Young internationalists from Germany, France, Switzerland, Colombia, Australia, Italy, Spain and the Netherlands began their march with the slogan, “Freedom for Comrade Öcalan: Join the Struggle for Freedom!”
The young people will pass through Duisburg, Krefeld, Düsseldorf, Leverkusen and Cologne, and end their march in Aachen on 16 September, a distance of 175km.
On the first day of the march, the young internationalists, walking in tabards with the words “Freedom to Öcalan” on them, chanted the slogans “Long live Öcalan!” and “Kurdistan will be a grave for fascism!”
Firaz Yılmaz from the organising committee stated that they wanted to show the world that the Kurdish youth would continue to fight for the freedom of Öcalan to the end.
“Öcalan’s paradigm based on women’s liberation, democracy and ecology has now become a viable alternative all over the world. In spite of capitalism’s imposition of a standardising life of enslavement without culture, young people from all over the world are rushing to Öcalan’s pro-freedom alternative lifestyle,” said Yılmaz.

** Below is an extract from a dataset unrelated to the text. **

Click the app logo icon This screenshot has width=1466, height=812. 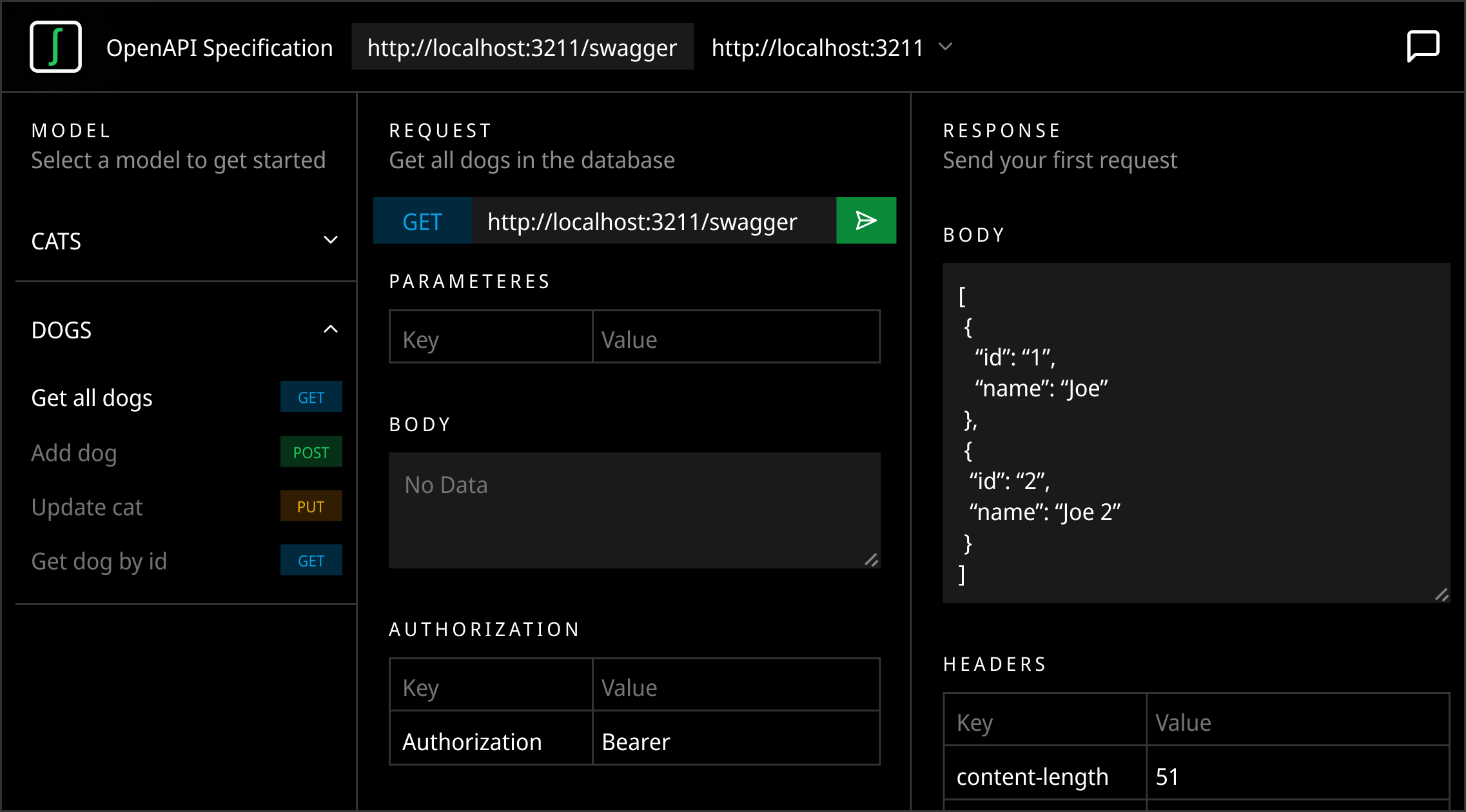(x=55, y=46)
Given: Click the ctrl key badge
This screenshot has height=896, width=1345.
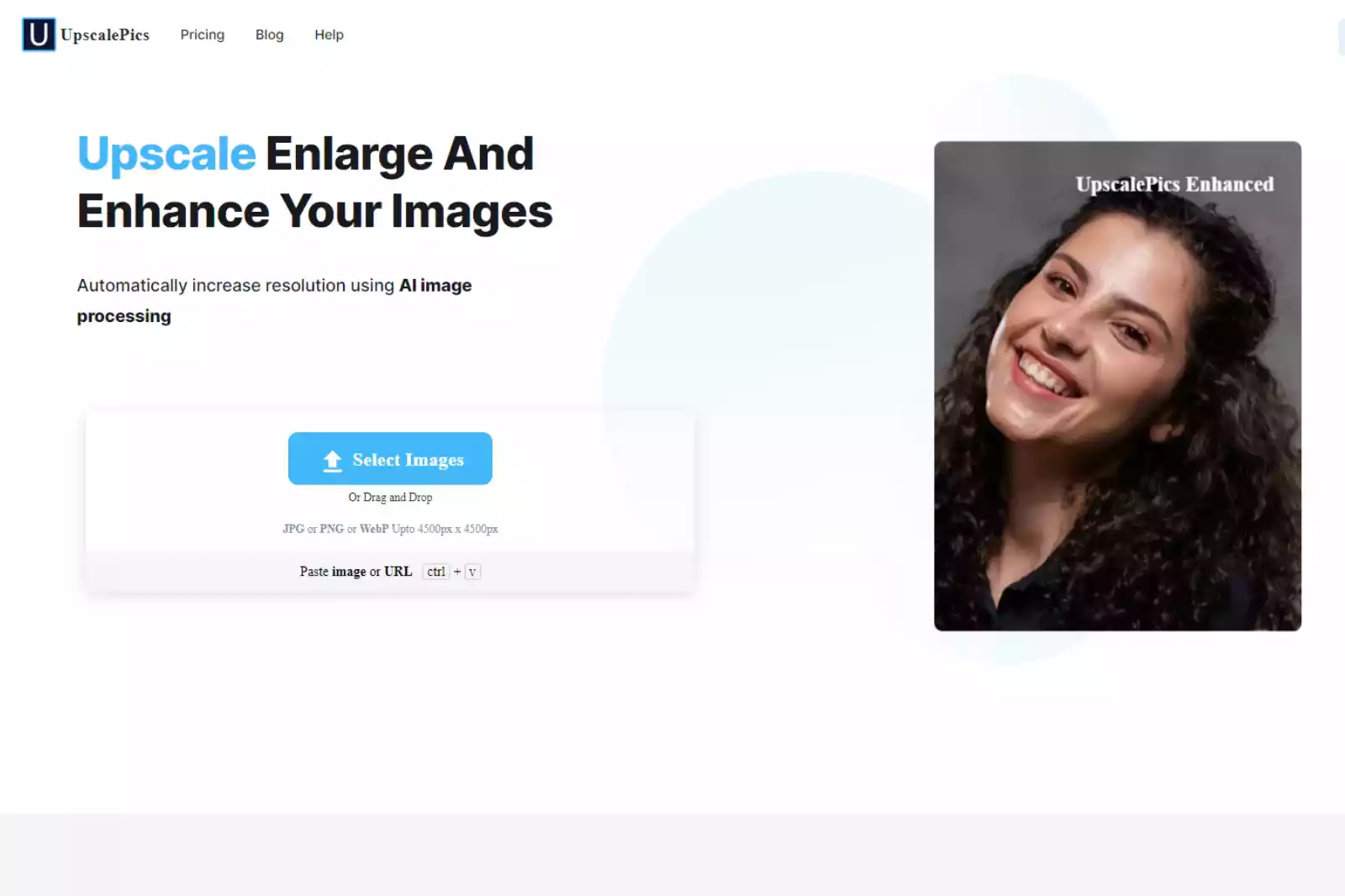Looking at the screenshot, I should (x=436, y=572).
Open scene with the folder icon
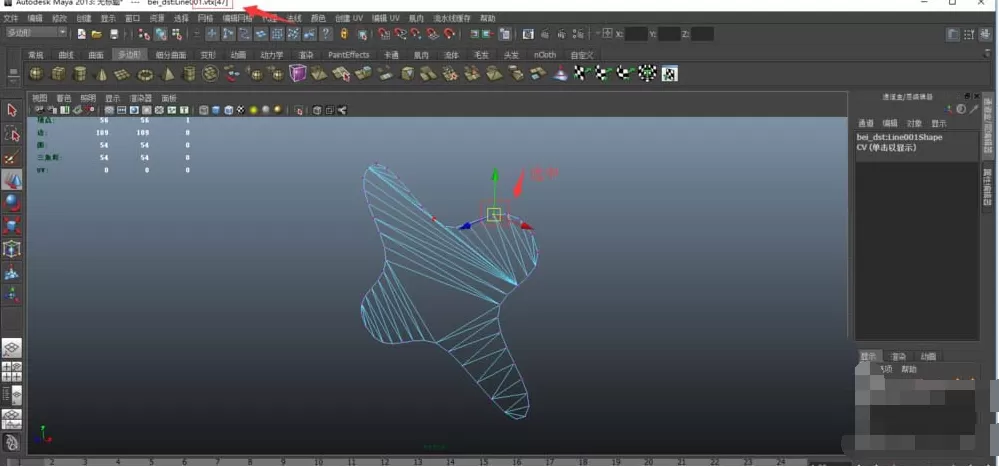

Four days before the march, the participants held a protest against chemical weapons reported to be in use by the Turkish state against Kurdish fighters in Kurdistan.
In the statement, the participants alleged that Turkey employed the use of chemical weapons a total of 1,762 times in its military attacks carried out over the last five months.
The participants of the Long March will also travel to the Netherlands to attend the 30th Kurdish Cultural Festival straight after the march.
Kurdish politician Muharrem Aral explained that the Kurds had held their first long march in Germany in 1983 after hearing of the torture in Turkey’s jails after the coup of 12 September 1980 and the death of Mazlum Doğan, a founding member of the PKK, and that they were dedicating this year’s march to Kurdish freedom fighters.